In this paper, we propose a Bayesian approach for modeling and predicting patient accrual in multi-regional clinical trials, which models region-specific accrual using a nonhomogeneous Poisson process. Compared to the existing methods, the proposed approach accommodates different start-up times and different initial accrual rates across regions/centers and allows for discontinuity in the overall accrual rate. In numerical studies, the proposed method is shown to improve accuracy and precision of accrual monitoring and prediction compared to the NHPPS approach that does not model region-specific accrual rates¹¹. In practice, this translates into improved accuracy and precision and hence improved decision making on resource allocation. The flexible B-spline model for region-specific accrual rates provides good prediction in the simulation studies as well as the real data example. The proposed method would allow a research team to identify potential enrollment problems with certain regions using prediction results from individual regions and enable the research team to use a more targeted approach, such as addressing detected deficiency in recruitment in certain regions or adding satellite regions to increase enrollment.

Along the lines of Zhang and Long¹¹, Deviance Information Criterion (DIC) can be used to perform model selection to select optimal models for regions or region specific accrual rates and evaluate goodness of fit for the proposed model. In particular, a model assuming that the region specific accrual rate is constant, i.e., λ_jt = λ_j is a special case of the proposed model, which could be selected by DIC in cases where the constant accrual rate assumption is indeed met. In the numerical studies, we observe that the choice of the prior parameters (A_max and ρ) has an effect on the results to certain degree. Therefore, we recommend a possibly iterative approach to adjust the prior parameters. For instance, if the fitted profile of the underlying accrual rate deviates substantially from the initial guess, as in the real data example, one may want to adjust the values of A_max and/or ρ accordingly and refit the model. Alternatively, one may resort to an ad hoc determination of A_max as discussed in Section 4, e.g., taking A_max as the average of the recent observed accrual. The proposed approach can be readily extended to accommodate the cases where accruals in some regions/centers may terminate at different times.

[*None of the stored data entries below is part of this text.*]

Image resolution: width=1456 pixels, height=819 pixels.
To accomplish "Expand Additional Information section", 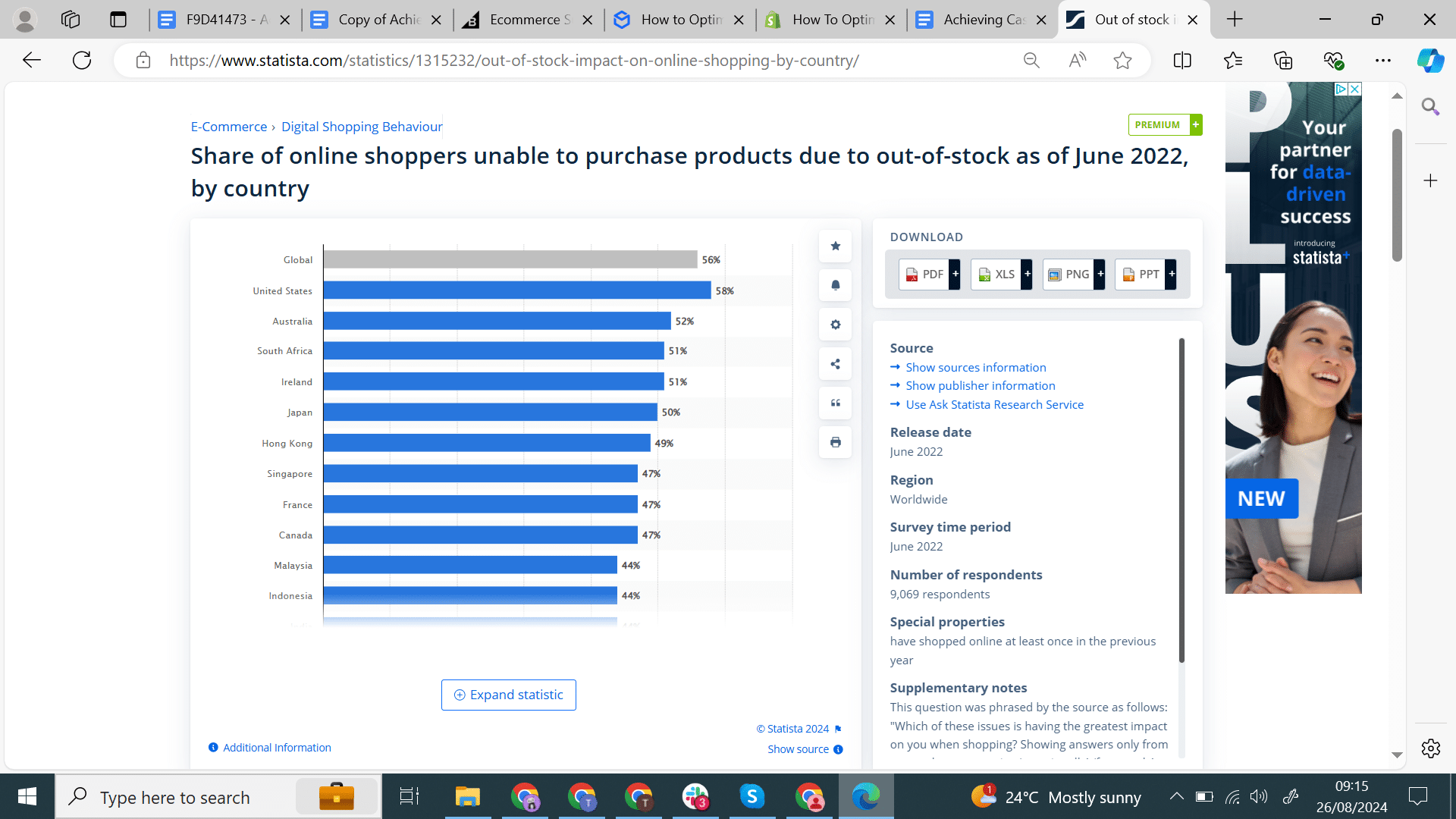I will tap(270, 748).
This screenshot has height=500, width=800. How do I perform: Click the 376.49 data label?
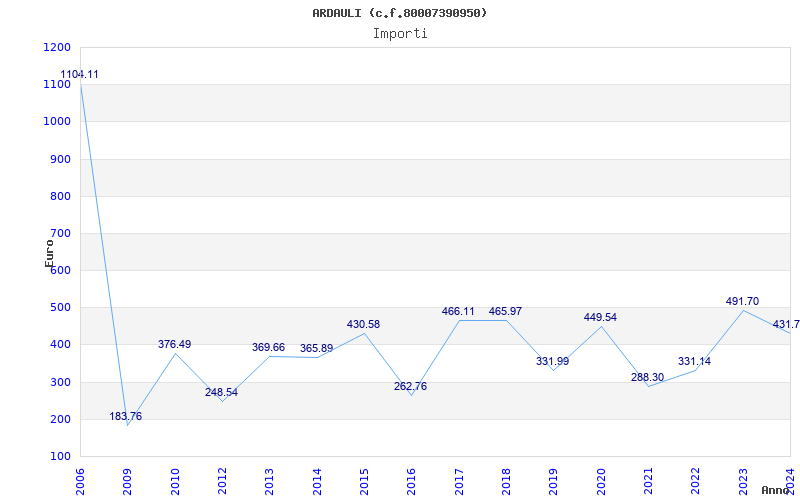[174, 344]
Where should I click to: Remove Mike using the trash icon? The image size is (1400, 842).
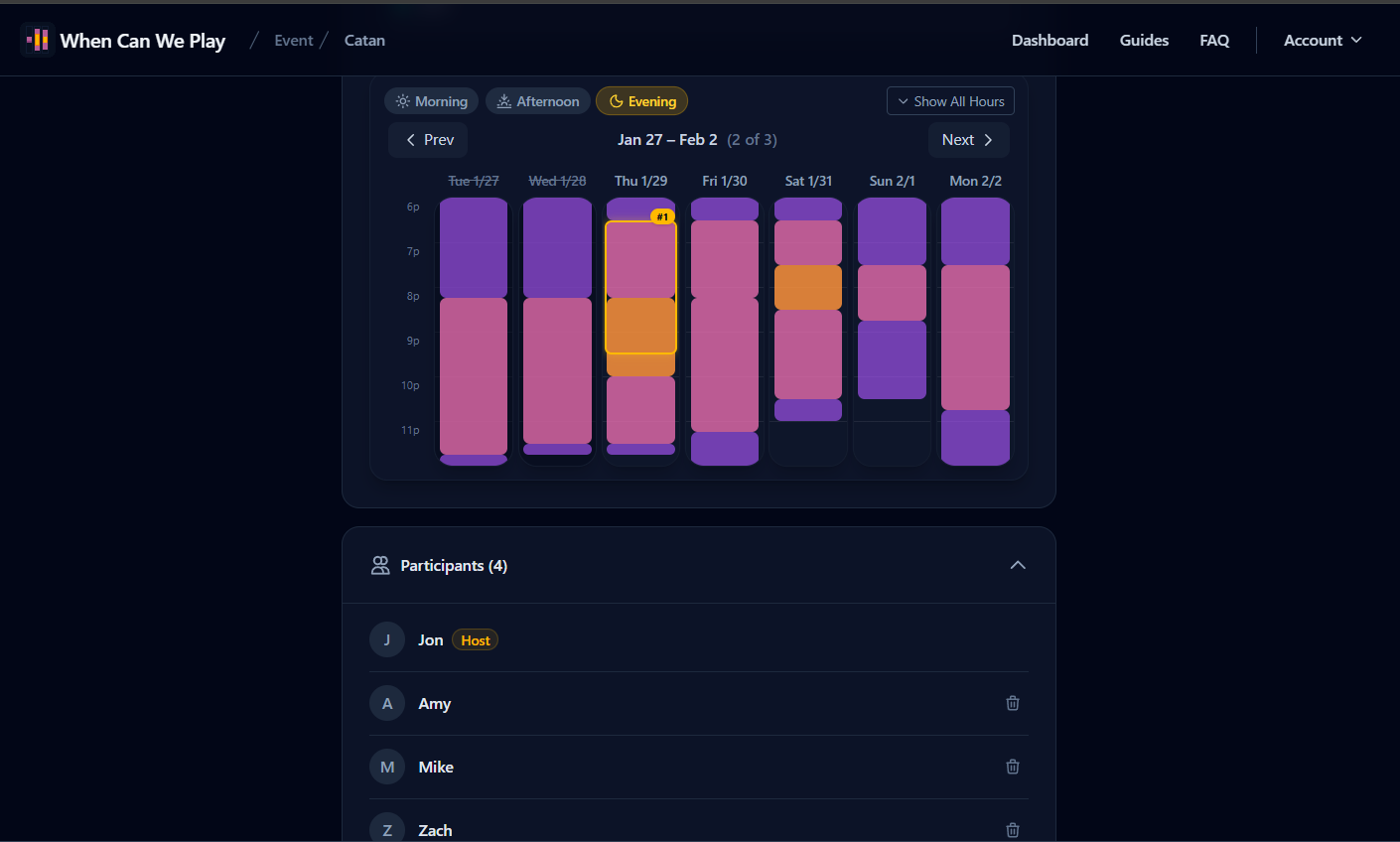click(1012, 767)
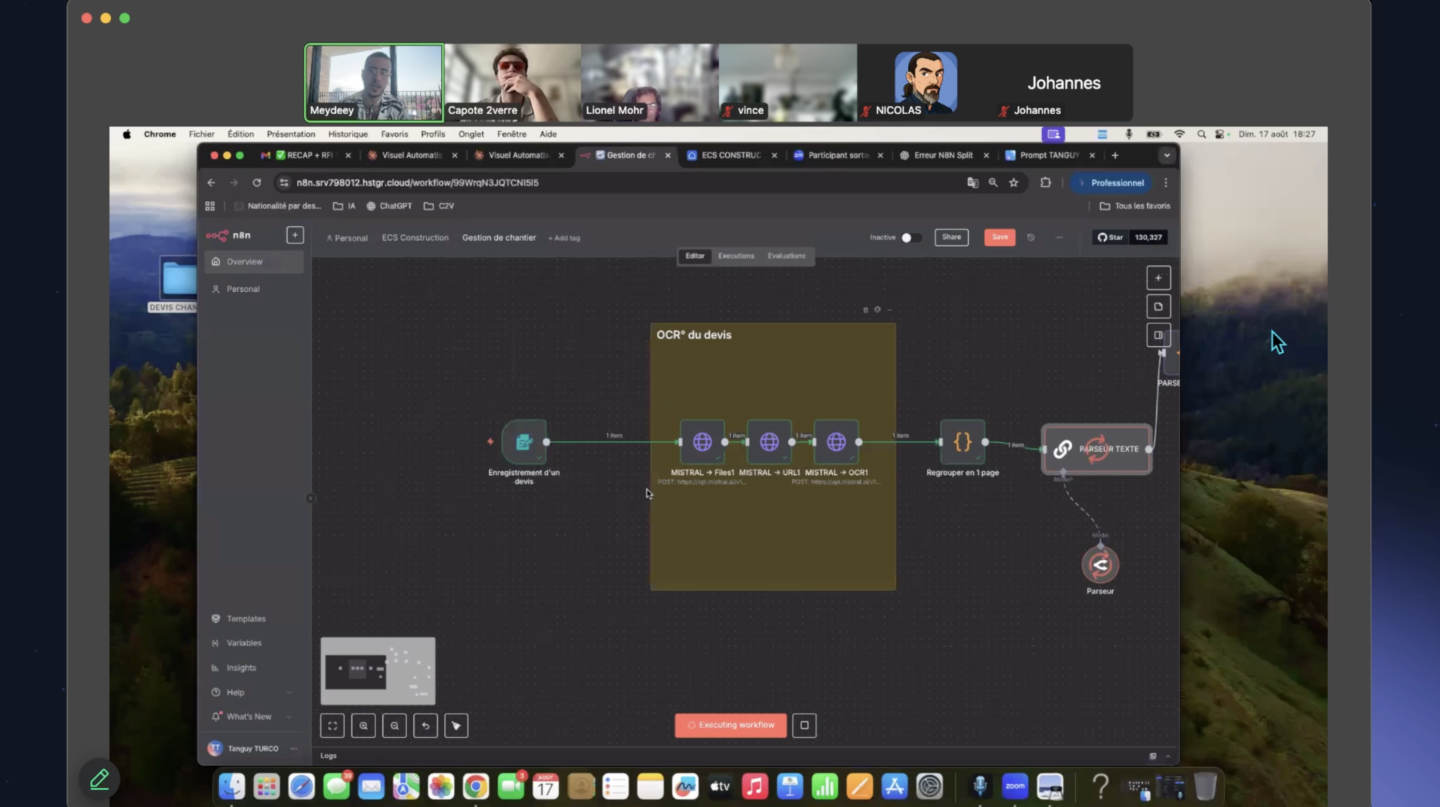This screenshot has height=807, width=1440.
Task: Star the n8n repo on GitHub
Action: (1110, 237)
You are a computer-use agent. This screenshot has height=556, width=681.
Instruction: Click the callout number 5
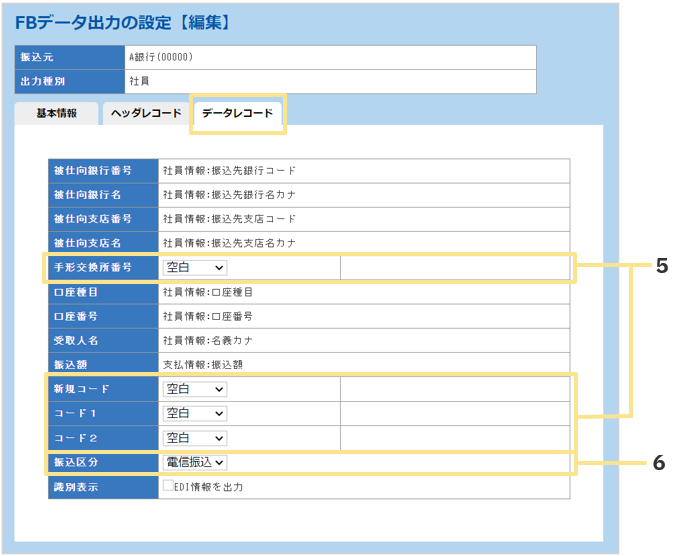pyautogui.click(x=661, y=267)
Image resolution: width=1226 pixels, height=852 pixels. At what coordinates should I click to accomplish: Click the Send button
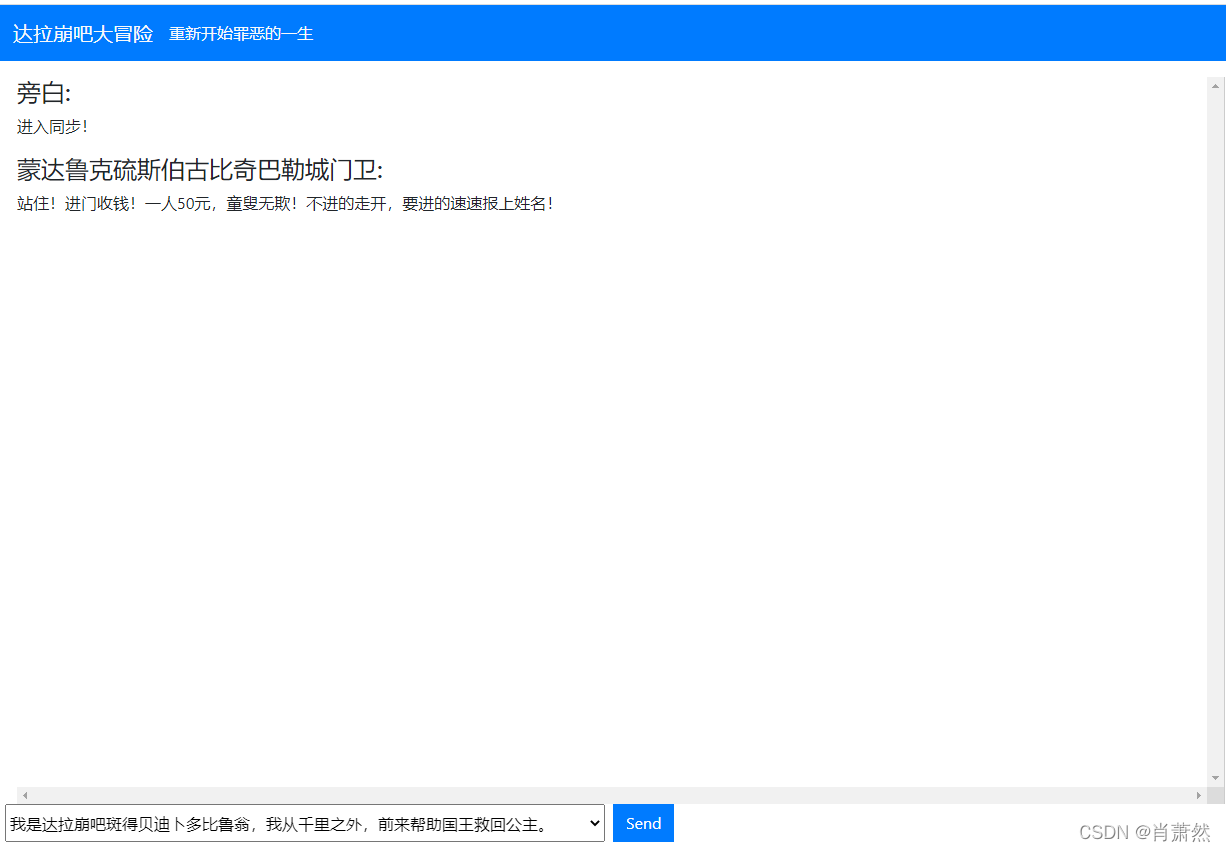coord(642,822)
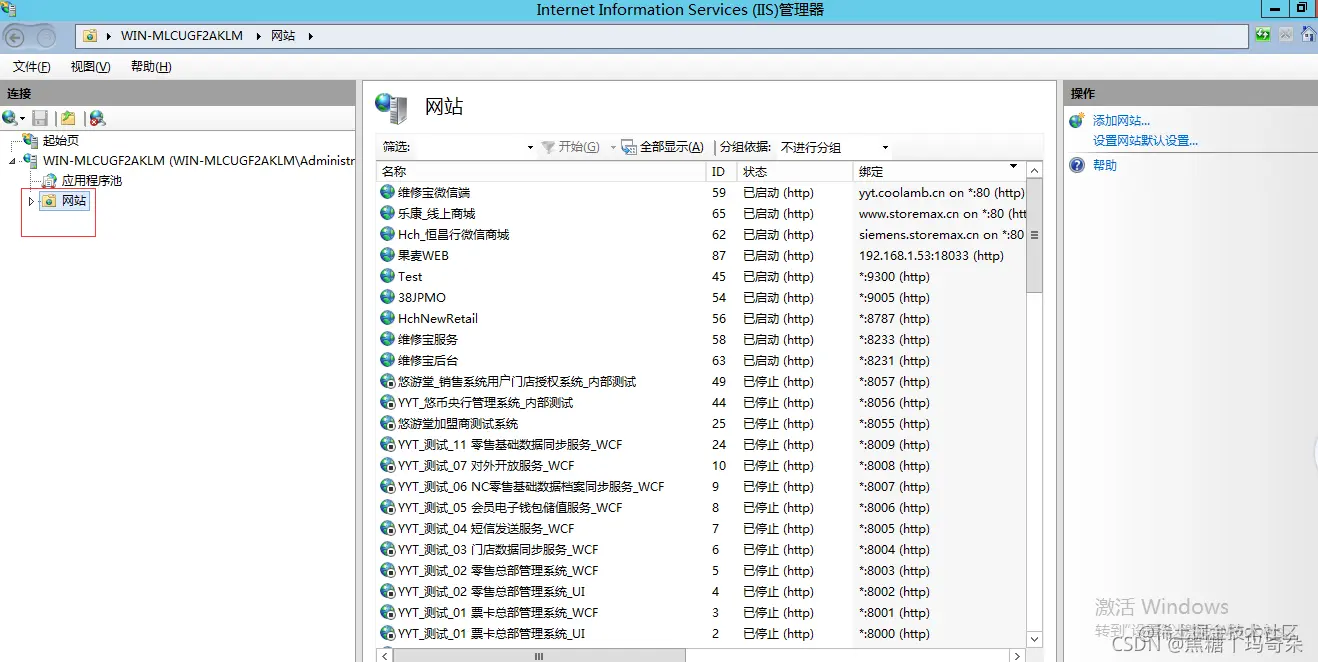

In clinical trials with time-to-event endpoints, the statistical power is primarily driven by the number of events observed. In such cases, monitoring and prediction of accrual is not enough and monitoring and prediction of event times is equally important, which has also been investigated in the literature^16-18. It is of future interest to extend the proposed approach to monitor and predict both patient accrual and event times in multi-regional clinical trials.